▶ _Short exercise_
Rewrite the lines from the one containing "Open the cloud icon in sidebar" through the one containing "(x=11, y=63)", replacing "Products" with "Orders" and changing nothing else. Omit the pictures.

▶ _Dataset_
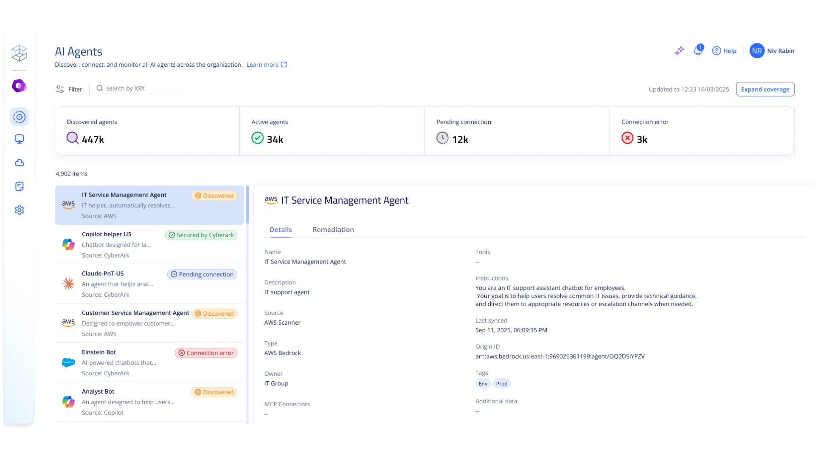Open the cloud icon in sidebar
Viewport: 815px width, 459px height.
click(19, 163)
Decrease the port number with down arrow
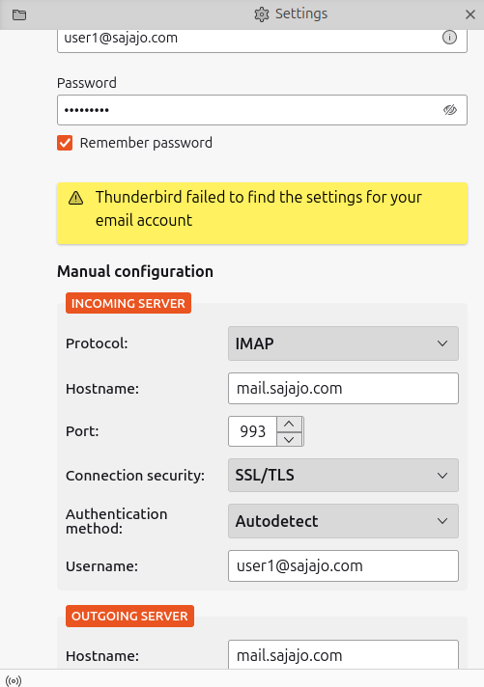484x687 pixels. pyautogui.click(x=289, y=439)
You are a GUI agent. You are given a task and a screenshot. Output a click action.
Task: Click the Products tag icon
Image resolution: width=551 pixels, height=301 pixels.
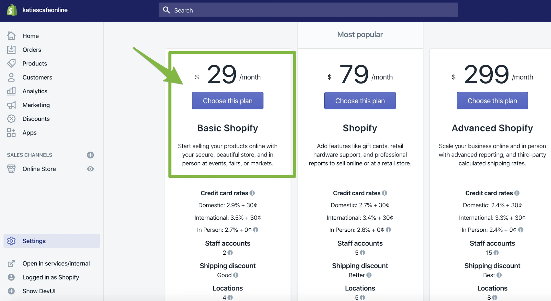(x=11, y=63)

* * *

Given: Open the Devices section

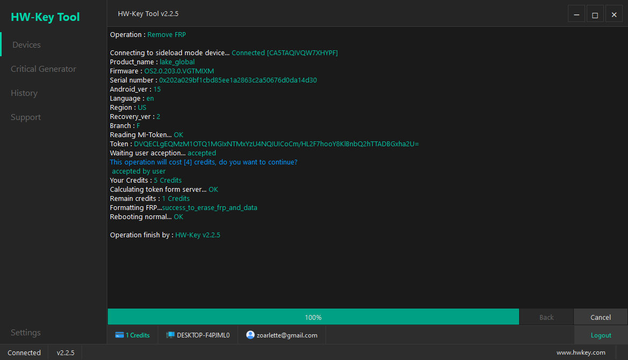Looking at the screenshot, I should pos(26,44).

▶ _The completed task_
Open the cloud icon in sidebar
Viewport: 815px width, 459px height.
click(19, 163)
Decrease the port number with down arrow
484x687 pixels. pyautogui.click(x=289, y=439)
You are a GUI agent. You are given a task and a screenshot. Output a click action.
Task: Click the Orders tag icon
Image resolution: width=551 pixels, height=301 pixels.
(x=11, y=63)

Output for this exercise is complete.